Items from a dataset:
=-=-=

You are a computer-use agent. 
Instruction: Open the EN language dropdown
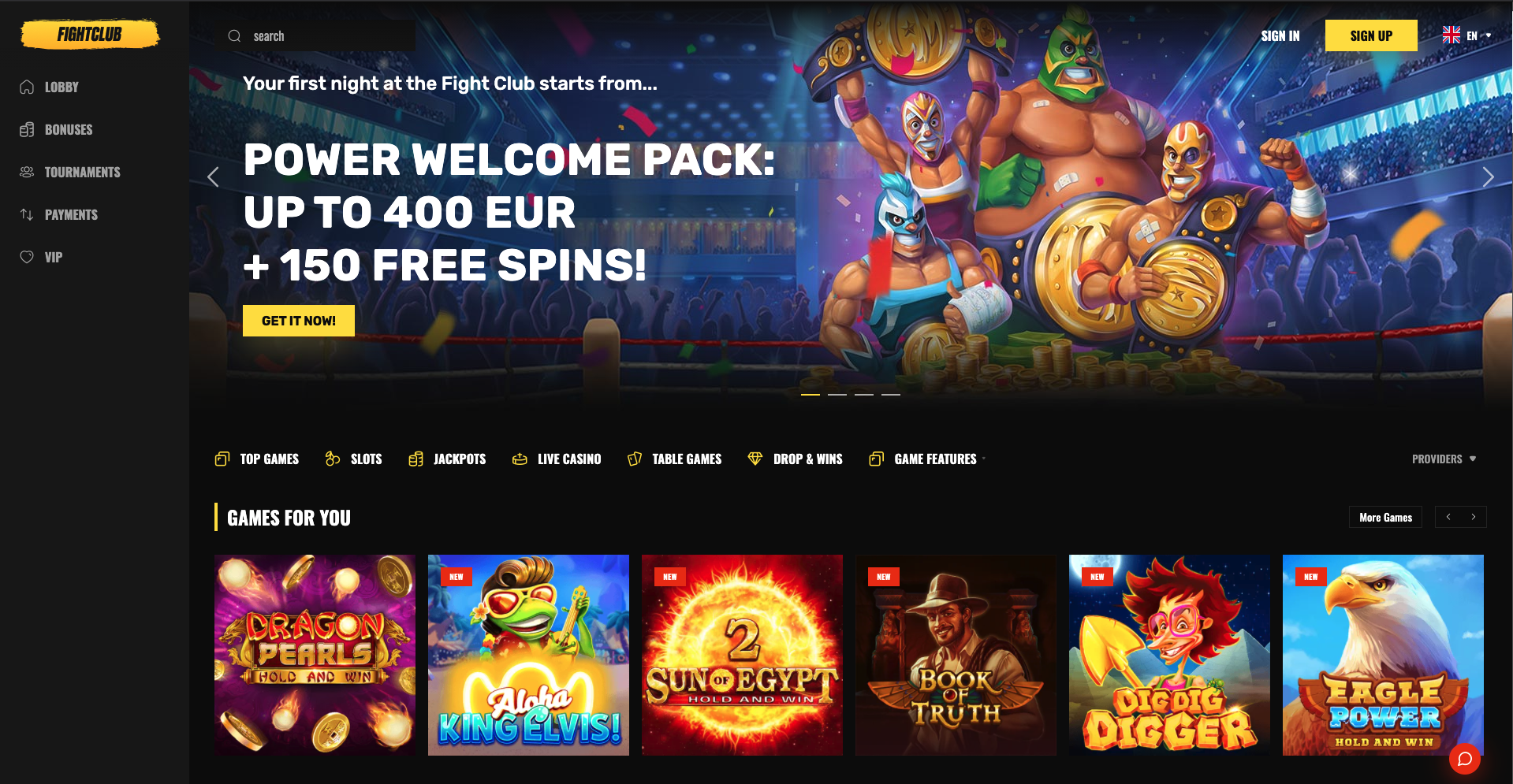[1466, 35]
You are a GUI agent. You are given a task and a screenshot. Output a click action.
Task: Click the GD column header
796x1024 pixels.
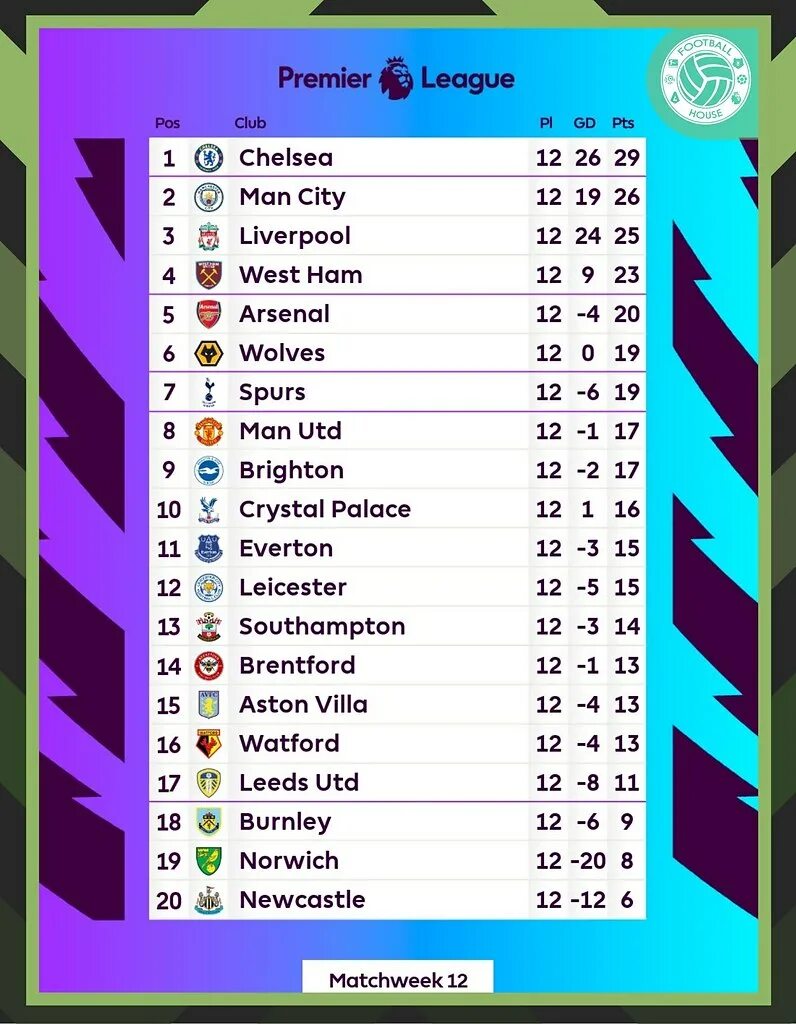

=-=-=

Directions
Write out the entries above verbatim; the pictures do not belong in your copy.

Task result
You are a computer-use agent. 
Instruction: Open the EN language dropdown
[1466, 35]
You are a GUI agent. You are given a task and a screenshot. Output a click action.
Task: Click the GD column header
796x1024 pixels.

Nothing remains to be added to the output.